#### RECORDED INFORMATION:
####################
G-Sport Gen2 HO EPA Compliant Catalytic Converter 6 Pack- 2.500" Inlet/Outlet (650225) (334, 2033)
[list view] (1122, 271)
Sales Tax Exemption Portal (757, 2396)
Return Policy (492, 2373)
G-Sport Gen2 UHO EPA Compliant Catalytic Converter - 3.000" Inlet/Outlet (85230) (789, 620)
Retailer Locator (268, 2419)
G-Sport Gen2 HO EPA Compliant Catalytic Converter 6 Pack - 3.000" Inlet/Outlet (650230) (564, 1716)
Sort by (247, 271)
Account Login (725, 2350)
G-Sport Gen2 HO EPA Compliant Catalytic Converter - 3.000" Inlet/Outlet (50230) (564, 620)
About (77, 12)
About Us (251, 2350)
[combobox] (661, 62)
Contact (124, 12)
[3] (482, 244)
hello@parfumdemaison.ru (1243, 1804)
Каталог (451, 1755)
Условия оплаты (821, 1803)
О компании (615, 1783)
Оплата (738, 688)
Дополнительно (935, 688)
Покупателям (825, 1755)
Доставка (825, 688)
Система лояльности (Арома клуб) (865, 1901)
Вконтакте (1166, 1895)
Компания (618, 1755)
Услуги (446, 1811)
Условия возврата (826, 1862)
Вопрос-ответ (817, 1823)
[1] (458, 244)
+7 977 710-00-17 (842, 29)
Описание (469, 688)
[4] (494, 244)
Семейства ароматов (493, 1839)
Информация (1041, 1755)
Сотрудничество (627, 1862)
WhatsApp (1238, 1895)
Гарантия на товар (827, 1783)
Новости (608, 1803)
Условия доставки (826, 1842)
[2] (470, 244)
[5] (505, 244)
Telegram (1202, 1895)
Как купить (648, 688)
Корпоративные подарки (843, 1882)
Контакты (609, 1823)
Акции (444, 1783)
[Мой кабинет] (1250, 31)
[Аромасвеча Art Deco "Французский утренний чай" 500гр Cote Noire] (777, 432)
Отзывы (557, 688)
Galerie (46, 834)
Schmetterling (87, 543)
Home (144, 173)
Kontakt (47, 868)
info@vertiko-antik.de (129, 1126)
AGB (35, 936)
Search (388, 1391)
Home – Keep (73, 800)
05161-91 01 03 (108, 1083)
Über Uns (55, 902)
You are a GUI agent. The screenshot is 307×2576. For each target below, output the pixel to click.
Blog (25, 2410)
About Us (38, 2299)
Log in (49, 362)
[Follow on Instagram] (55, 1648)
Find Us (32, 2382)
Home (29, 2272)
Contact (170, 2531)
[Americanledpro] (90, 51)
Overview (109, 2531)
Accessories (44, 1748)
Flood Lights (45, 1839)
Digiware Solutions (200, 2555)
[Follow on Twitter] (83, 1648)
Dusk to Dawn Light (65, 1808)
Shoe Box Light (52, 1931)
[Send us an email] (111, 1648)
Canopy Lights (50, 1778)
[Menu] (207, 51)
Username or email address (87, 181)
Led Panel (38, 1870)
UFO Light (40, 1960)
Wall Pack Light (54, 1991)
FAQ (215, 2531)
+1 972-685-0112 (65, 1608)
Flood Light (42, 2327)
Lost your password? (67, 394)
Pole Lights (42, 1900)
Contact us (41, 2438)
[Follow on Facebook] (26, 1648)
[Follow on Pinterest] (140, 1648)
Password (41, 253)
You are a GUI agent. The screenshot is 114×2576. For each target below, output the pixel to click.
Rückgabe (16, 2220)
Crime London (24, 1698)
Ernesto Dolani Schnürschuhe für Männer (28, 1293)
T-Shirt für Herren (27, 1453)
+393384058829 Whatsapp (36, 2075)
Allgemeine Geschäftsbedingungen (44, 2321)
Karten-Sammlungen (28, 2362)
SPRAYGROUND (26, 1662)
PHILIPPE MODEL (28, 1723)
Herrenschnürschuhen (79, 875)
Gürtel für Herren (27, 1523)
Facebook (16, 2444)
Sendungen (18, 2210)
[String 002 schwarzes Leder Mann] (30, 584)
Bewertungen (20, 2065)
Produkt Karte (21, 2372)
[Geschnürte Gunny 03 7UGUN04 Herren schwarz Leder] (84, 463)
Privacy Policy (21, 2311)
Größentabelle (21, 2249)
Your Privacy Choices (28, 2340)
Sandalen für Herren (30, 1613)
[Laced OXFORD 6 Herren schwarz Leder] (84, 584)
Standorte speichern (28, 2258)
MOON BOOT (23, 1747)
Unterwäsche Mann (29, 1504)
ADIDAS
####################
#### WHAT IS EXPECTED:
Print again the lines of the entries above that fall between the line holding "Условия оплаты (821, 1803)" and the line holding "Условия возврата (826, 1862)", inclusive, exactly as they stand.

#### RESULT BELOW:
Условия оплаты (821, 1803)
О компании (615, 1783)
Оплата (738, 688)
Дополнительно (935, 688)
Покупателям (825, 1755)
Доставка (825, 688)
Система лояльности (Арома клуб) (865, 1901)
Вконтакте (1166, 1895)
Компания (618, 1755)
Услуги (446, 1811)
Условия возврата (826, 1862)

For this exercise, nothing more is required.